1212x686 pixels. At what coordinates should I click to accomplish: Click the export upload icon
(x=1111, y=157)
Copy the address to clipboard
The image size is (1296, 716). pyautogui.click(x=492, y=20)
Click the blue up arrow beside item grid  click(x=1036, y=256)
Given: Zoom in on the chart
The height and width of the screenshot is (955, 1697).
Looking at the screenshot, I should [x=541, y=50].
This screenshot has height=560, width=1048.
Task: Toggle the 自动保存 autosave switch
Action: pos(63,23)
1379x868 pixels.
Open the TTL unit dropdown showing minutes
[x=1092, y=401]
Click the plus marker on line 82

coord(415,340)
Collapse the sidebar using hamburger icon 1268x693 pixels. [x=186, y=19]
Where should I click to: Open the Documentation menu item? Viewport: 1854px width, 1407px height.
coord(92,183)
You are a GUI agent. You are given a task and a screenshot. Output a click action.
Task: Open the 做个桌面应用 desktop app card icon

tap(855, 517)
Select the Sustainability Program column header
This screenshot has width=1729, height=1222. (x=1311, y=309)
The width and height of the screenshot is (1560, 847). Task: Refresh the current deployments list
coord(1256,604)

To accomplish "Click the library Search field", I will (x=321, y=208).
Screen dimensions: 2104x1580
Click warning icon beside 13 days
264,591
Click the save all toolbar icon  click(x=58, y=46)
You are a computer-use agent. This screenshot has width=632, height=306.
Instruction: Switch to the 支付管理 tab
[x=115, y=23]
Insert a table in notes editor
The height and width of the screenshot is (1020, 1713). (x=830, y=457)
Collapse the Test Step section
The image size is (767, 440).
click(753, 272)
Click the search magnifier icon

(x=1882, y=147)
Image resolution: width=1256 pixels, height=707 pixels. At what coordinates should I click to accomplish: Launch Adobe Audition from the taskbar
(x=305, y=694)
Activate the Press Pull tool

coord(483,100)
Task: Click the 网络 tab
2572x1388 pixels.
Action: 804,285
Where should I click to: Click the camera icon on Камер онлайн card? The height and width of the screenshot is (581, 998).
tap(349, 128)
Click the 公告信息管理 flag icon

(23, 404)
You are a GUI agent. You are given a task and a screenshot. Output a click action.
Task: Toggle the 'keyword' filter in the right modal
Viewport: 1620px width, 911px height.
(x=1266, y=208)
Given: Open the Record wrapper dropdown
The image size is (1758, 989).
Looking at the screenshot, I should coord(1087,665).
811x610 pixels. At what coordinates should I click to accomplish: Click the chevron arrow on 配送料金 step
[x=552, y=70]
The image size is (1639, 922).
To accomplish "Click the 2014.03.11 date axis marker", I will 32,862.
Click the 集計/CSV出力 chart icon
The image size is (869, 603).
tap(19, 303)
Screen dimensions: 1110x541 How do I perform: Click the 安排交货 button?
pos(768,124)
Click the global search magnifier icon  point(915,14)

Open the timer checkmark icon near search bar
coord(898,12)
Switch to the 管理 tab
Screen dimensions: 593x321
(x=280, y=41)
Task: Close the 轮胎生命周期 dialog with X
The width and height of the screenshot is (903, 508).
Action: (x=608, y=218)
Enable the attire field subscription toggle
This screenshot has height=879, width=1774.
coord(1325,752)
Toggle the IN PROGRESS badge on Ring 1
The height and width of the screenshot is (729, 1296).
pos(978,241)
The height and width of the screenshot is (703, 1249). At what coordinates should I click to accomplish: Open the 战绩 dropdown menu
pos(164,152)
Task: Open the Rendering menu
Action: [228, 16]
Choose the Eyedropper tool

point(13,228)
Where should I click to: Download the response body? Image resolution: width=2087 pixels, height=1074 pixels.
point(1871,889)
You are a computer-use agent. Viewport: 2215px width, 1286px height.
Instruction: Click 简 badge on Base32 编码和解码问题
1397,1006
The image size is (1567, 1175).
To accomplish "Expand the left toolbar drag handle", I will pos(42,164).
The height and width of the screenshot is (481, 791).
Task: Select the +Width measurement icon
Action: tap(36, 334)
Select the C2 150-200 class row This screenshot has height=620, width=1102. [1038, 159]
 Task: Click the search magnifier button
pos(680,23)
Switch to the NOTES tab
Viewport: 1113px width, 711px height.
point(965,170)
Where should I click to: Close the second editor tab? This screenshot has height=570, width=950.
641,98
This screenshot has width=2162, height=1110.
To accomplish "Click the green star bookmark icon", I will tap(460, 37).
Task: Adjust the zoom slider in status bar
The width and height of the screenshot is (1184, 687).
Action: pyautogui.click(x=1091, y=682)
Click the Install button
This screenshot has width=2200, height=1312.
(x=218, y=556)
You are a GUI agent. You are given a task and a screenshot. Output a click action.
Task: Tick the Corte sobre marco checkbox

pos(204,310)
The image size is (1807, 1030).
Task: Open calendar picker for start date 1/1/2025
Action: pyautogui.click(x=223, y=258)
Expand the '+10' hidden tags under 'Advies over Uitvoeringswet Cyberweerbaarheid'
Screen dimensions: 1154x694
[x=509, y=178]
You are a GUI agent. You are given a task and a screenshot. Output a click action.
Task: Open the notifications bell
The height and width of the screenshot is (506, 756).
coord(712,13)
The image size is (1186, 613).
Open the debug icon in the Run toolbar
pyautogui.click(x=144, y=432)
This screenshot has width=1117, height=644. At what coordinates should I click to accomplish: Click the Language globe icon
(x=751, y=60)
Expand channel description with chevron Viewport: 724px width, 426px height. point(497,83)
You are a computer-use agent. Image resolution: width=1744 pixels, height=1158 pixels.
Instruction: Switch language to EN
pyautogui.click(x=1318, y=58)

◆ **The task**
The whole listing should be transcribed word for word.

◆ **Written solution**
1212x686 pixels. At what coordinates should I click to accomplish: Click the export upload icon
(x=1111, y=157)
Copy the address to clipboard
The image size is (1296, 716). pyautogui.click(x=492, y=20)
Click the blue up arrow beside item grid  click(x=1036, y=256)
Given: Zoom in on the chart
The height and width of the screenshot is (955, 1697).
Looking at the screenshot, I should [x=541, y=50].
This screenshot has height=560, width=1048.
Task: Toggle the 自动保存 autosave switch
Action: pos(63,23)
1379x868 pixels.
Open the TTL unit dropdown showing minutes
[x=1092, y=401]
Click the plus marker on line 82

coord(415,340)
Collapse the sidebar using hamburger icon 1268x693 pixels. [x=186, y=19]
Where should I click to: Open the Documentation menu item? Viewport: 1854px width, 1407px height.
coord(92,183)
You are a GUI agent. You are given a task and a screenshot. Output a click action.
Task: Open the 做个桌面应用 desktop app card icon

tap(855, 517)
Select the Sustainability Program column header
This screenshot has width=1729, height=1222. (x=1311, y=309)
The width and height of the screenshot is (1560, 847). Task: Refresh the current deployments list
coord(1256,604)

To accomplish "Click the library Search field", I will (x=321, y=208).
Screen dimensions: 2104x1580
Click warning icon beside 13 days
264,591
Click the save all toolbar icon  click(x=58, y=46)
You are a computer-use agent. This screenshot has width=632, height=306.
Instruction: Switch to the 支付管理 tab
[x=115, y=23]
Insert a table in notes editor
The height and width of the screenshot is (1020, 1713). (x=830, y=457)
Collapse the Test Step section
The image size is (767, 440).
click(753, 272)
Click the search magnifier icon

(x=1882, y=147)
Image resolution: width=1256 pixels, height=707 pixels. At what coordinates should I click to accomplish: Launch Adobe Audition from the taskbar
(x=305, y=694)
Activate the Press Pull tool

coord(483,100)
Task: Click the 网络 tab
2572x1388 pixels.
Action: 804,285
Where should I click to: Click the camera icon on Камер онлайн card? The height and width of the screenshot is (581, 998).
tap(349, 128)
Click the 公告信息管理 flag icon

(23, 404)
You are a GUI agent. You are given a task and a screenshot. Output a click action.
Task: Toggle the 'keyword' filter in the right modal
Viewport: 1620px width, 911px height.
(x=1266, y=208)
Given: Open the Record wrapper dropdown
The image size is (1758, 989).
Looking at the screenshot, I should coord(1087,665).
811x610 pixels. At what coordinates should I click to accomplish: Click the chevron arrow on 配送料金 step
[x=552, y=70]
The image size is (1639, 922).
To accomplish "Click the 2014.03.11 date axis marker", I will 32,862.
Click the 集計/CSV出力 chart icon
The image size is (869, 603).
tap(19, 303)
Screen dimensions: 1110x541 How do I perform: Click the 安排交货 button?
pos(768,124)
Click the global search magnifier icon  point(915,14)

Open the timer checkmark icon near search bar
coord(898,12)
Switch to the 管理 tab
Screen dimensions: 593x321
(x=280, y=41)
Task: Close the 轮胎生命周期 dialog with X
The width and height of the screenshot is (903, 508).
Action: (x=608, y=218)
Enable the attire field subscription toggle
This screenshot has height=879, width=1774.
coord(1325,752)
Toggle the IN PROGRESS badge on Ring 1
The height and width of the screenshot is (729, 1296).
pos(978,241)
The height and width of the screenshot is (703, 1249). At what coordinates should I click to accomplish: Open the 战绩 dropdown menu
pos(164,152)
Task: Open the Rendering menu
Action: [228, 16]
Choose the Eyedropper tool

point(13,228)
Where should I click to: Download the response body? Image resolution: width=2087 pixels, height=1074 pixels.
point(1871,889)
You are a computer-use agent. Viewport: 2215px width, 1286px height.
Instruction: Click 简 badge on Base32 编码和解码问题
1397,1006
The image size is (1567, 1175).
To accomplish "Expand the left toolbar drag handle", I will pos(42,164).
The height and width of the screenshot is (481, 791).
Task: Select the +Width measurement icon
Action: tap(36, 334)
Select the C2 150-200 class row This screenshot has height=620, width=1102. [1038, 159]
 Task: Click the search magnifier button
pos(680,23)
Switch to the NOTES tab
Viewport: 1113px width, 711px height.
point(965,170)
Where should I click to: Close the second editor tab? This screenshot has height=570, width=950.
641,98
This screenshot has width=2162, height=1110.
To accomplish "Click the green star bookmark icon", I will tap(460, 37).
Task: Adjust the zoom slider in status bar
The width and height of the screenshot is (1184, 687).
Action: pyautogui.click(x=1091, y=682)
Click the Install button
This screenshot has width=2200, height=1312.
(x=218, y=556)
You are a GUI agent. You are given a task and a screenshot. Output a click action.
Task: Tick the Corte sobre marco checkbox

pos(204,310)
The image size is (1807, 1030).
Task: Open calendar picker for start date 1/1/2025
Action: pyautogui.click(x=223, y=258)
Expand the '+10' hidden tags under 'Advies over Uitvoeringswet Cyberweerbaarheid'
Screen dimensions: 1154x694
[x=509, y=178]
You are a GUI agent. You are given a task and a screenshot. Output a click action.
Task: Open the notifications bell
The height and width of the screenshot is (506, 756).
coord(712,13)
The image size is (1186, 613).
Open the debug icon in the Run toolbar
pyautogui.click(x=144, y=432)
This screenshot has width=1117, height=644. At what coordinates should I click to accomplish: Click the Language globe icon
(x=751, y=60)
Expand channel description with chevron Viewport: 724px width, 426px height. point(497,83)
You are a computer-use agent. Image resolution: width=1744 pixels, height=1158 pixels.
Instruction: Switch language to EN
pyautogui.click(x=1318, y=58)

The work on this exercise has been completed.